Daß der beklagten Bank die schlechte wirtschaftliche Lage des Hauptschuldners und Ehegatten der Klägerin bekannt war, steht gerade nicht fest. Eine der Gläubigerbank zurechenbare Beeinträchtigung der Entscheidungsfreiheit der Klägerin wurde von der zweiten Instanz in vertretbarer Weise verneint. Allein im Verlangen der Gläubigerbank, einen Kredit nur gegen Übernahme von Bürgschaften zu gewähren, liegt noch keine zu mißbilligende Einflußnahme (1 Ob 87/98w mwN). Von einer Verharmlosung des Risikos einer Mithaftung der Klägerin durch Bankmitarbeiter oder gar von einer Überrumpelung kann nach dem festgestellten Sachverhalt keine Rede sein. Die Klägerin war auch nicht geschäftsunerfahren, hatte sie doch schon für den vorherigen und nun von der beklagten Partei umzuschuldenden Kredit ihres Ehegatten gebürgt, was dem Einwand der Geschäftsunerfahrenheit den Boden entzieht (ÖBA 1997, 1027; 6 Ob 117/98v), und im gewissen Umfang im Betrieb mitgearbeitet. Auch das Eigeninteresse der Klägerin an der Kreditaufnahme kann nicht verneint werden, weil das für die Übernahme der Bürgschaften zweifellos vorhandene familiäre Motiv mit dem weiteren Interesse verknüpft war, mit der Kreditaufnahme zur Umschuldung den Weiterbestand des Tischlereibetriebs als beruflicher Existenz- und Lebensgrundlage beider Ehegatten zu sichern. Wenn das Berufungsgericht bei Abwägung aller subjektiven Umstände des hier vorliegenden Einzelfalls unter Bedachtnahme auf die nach der Rechtsprechung als relevant angesehenen Umstände die Haftung der Klägerin ungeachtet des krassen Mißverhältnisses des Haftungsumfangs und der wirtschaftlichen Leistungsfähigkeit der klagenden Interzedentin nicht als sittenwidrig iSd § 879 ABGB beurteilte, kann darin eine der Korrektur durch den Obersten Gerichtshof bedürftige Fehlbeurteilung und eine darin liegende erhebliche Rechtsfrage nicht erblickt werden.

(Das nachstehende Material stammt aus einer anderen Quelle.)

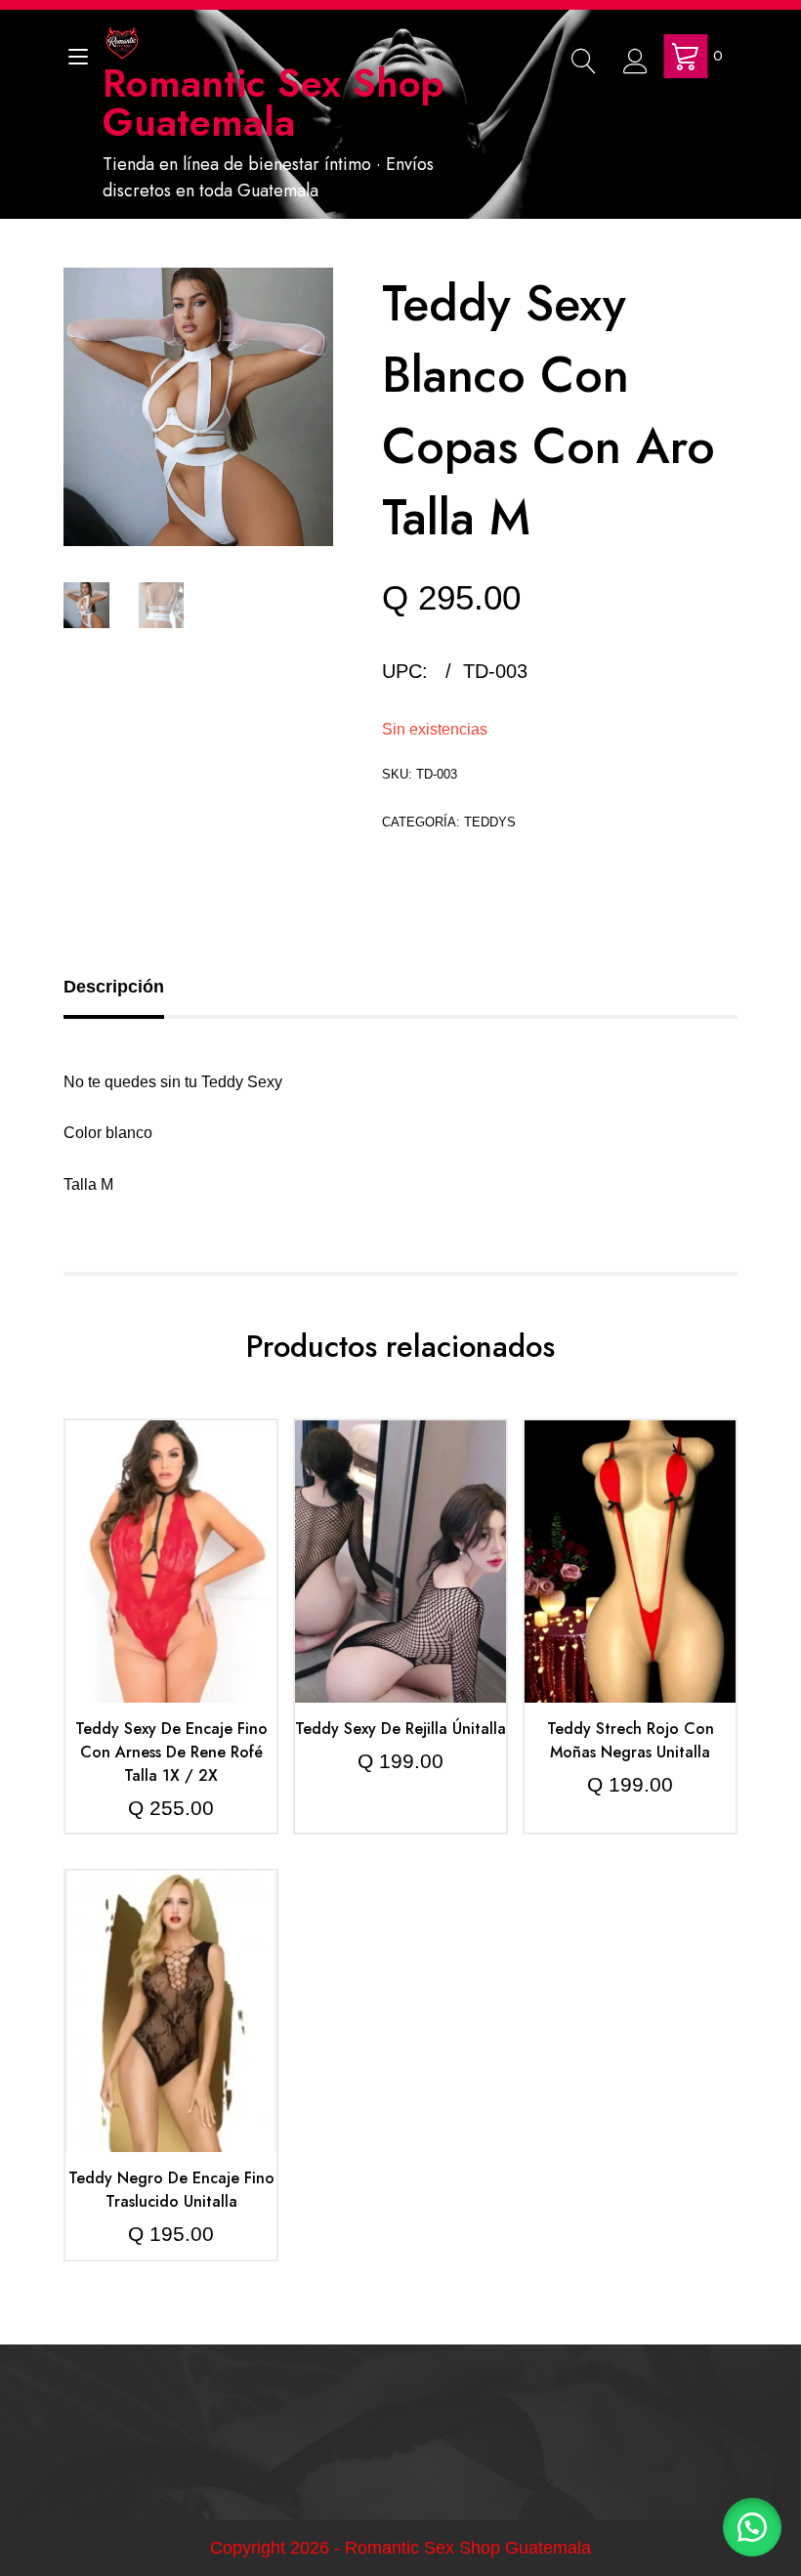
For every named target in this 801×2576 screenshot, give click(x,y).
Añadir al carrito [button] (170, 1518)
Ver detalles (170, 1576)
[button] (752, 2527)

Die weiters von der zweiten Instanz als erheblich beurteilte Rechtsfrage, ob die Bejahung der Sittenwidrigkeit den gänzlichen Wegfall der Haftung des Interzedenten oder bloß eine Mäßigung des Umfangs bzw der Dauer der Haftung zur Folge habe (vgl dazu Rabl aaO), erweist sich hier als nicht präjudiziell (1 Ob 39/94 ua; Kodek in Rechberger, § 508a ZPO Rz 1) und schon deshalb als nicht erheblich iSd § 502 Abs 1 ZPO.

c) Die behauptete Irreführung der Klägerin durch Angestellte der beklagten Partei blieb unbewiesen, ist es doch nicht feststellbar, daß die Unterzeichnung der Bürgschaftserklärungen durch die Klägerin von den Angestellten der beklagten Partei als bloße Formsache abgetan worden wäre.

d) Auf den erstmals von der zweiten Instanz von Amts wegen erörterten (und verneinten) Verstoß gegen die §§ 3 f KautSchG, BGBl 1937/229 ist nicht weiter einzugehen, weil von keiner der Parteien entsprechende Behauptungen im Verfahren erster Instanz aufgestellt wurden, insbesondere; dahin, daß der Weiterbestand des Dienstverhältnisses der Klägerin bei ihrem Ehegatten von diesem von der Übernahme der hier zu beurteilenden Bürgschaften abhängig gemacht worden wäre. Eine Pflicht des Erstrichters, die Klägerin zu einem Vorbringen in dieser Richtung anzuleiten, bestand nicht. Der von der Klägerin gerügte Verfahrensmangel der zweiten Instanz, diese habe die Klägerin nicht mit Rechtsausführungen zum KautSchG überraschen dürfen, ist mangels entsprechenden Vorbringens unerheblich. Es kann sich daher bei dieser Sachlage mangels Präjudizialität auch nicht die von der zweiten Instanz als erheblich beurteilte Rechtsfrage stellen, ob ein bürgender Dienstnehmer dem Gläubiger Nichtigkeit nach § 4 KautSchG auch dann einwenden kann, wenn der Gläubiger von den für die Nichtigkeit maßgebenden Umständen keine Kenntnis hat (verneinend EvBl 1982/92 mwN).

Mangels erheblicher Rechtsfragen ist die Revision zurückzuweisen. Die Kostenentscheidung fußt auf den §§ 40, 41 und 50 Abs 1 ZPO. Die beklagte Partei hat die Kosten ihrer Revisionsbeantwortung selbst zu tragen, weil sie auf die Unzulässigkeit des Rechtsmittels der klagenden Partei nicht hinwies und keinen Zurückweisungsantrag stellte. Dieser Kostenaufwand war daher für eine zweckentsprechende Rechtsverteidigung nicht erforderlich.